By this method, small-sized fishes are dried. The fishes are kept for dehydration on a mat or anything for 3 to 5 days and during this period turning over the fishes is continued. After complete dehydration, the dry fishes can be stored. These dried fishes are also used for making fish fertilizer. The larger fishes are cut into pieces for easy drying. However, this method is not perfect for longer preservation.
(i) Sun curing: It is a little bit advanced method over simple sun drying in which the body of fish is opened from the ventral side and viscera and gills are removed. Then the fish is washed and salted in the ratio of 1: 3 to 1: 8 (salt: fish) which is related to the size of the fish.
(ii) Mona curing: It is similar to sun curing but the difference is that no incision is made in the body of the fish to remove the intestine and gills. These organs are directly removed from the mouth. Further, such eviscerated fishes are cleaned, salted, and dried as earlier.
(iii) Wet curing: It is also like sun curing with the only difference in the packing of salted fish as such. This method is used only for fatty fish.
Canning is the expensive process of fish preservation and hence it is not commonly used. However, it is widely used in advanced countries like America, France, Japan, and Spain. This is a lengthy, complicated but very advanced process of preservation. In this process, the best quality fishes are selected and their heads and viscera are removed. Then these eviscerated fishes are treated with brine (saltwater), washed, dried, and cooked in olive oil. This process is used to remove excess water for 2 to 5 minutes. Then the cooked fishes are packed in olive oil in tins and sealed and sent to markets.

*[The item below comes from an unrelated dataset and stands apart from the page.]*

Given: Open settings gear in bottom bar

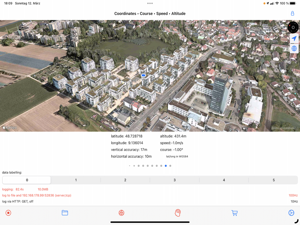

The process in which fishes are preserved by the treatment of wood smoke is called smoking. This permits the preparation of delicate specialties. While using this method the temperature of the smoke and its rate of circulation should be controlled. Smoking is again of two types; hot smoking and cold smoking. For cold smoking, fishes are dried, salted, exposed to the smokeless fire (38°C), and then processed for real smoke at 28°C.
For the hot smoking process, fresh fish is used and fish are subjected at 130°C on strong fire which is followed by smoking at 40°C. Industrial smoking is done in galleries with a smoking installation and a system for the proper circulation of smokes. This method was used to preserve the fish in World War II but it is not recommended in the present-day fish industries.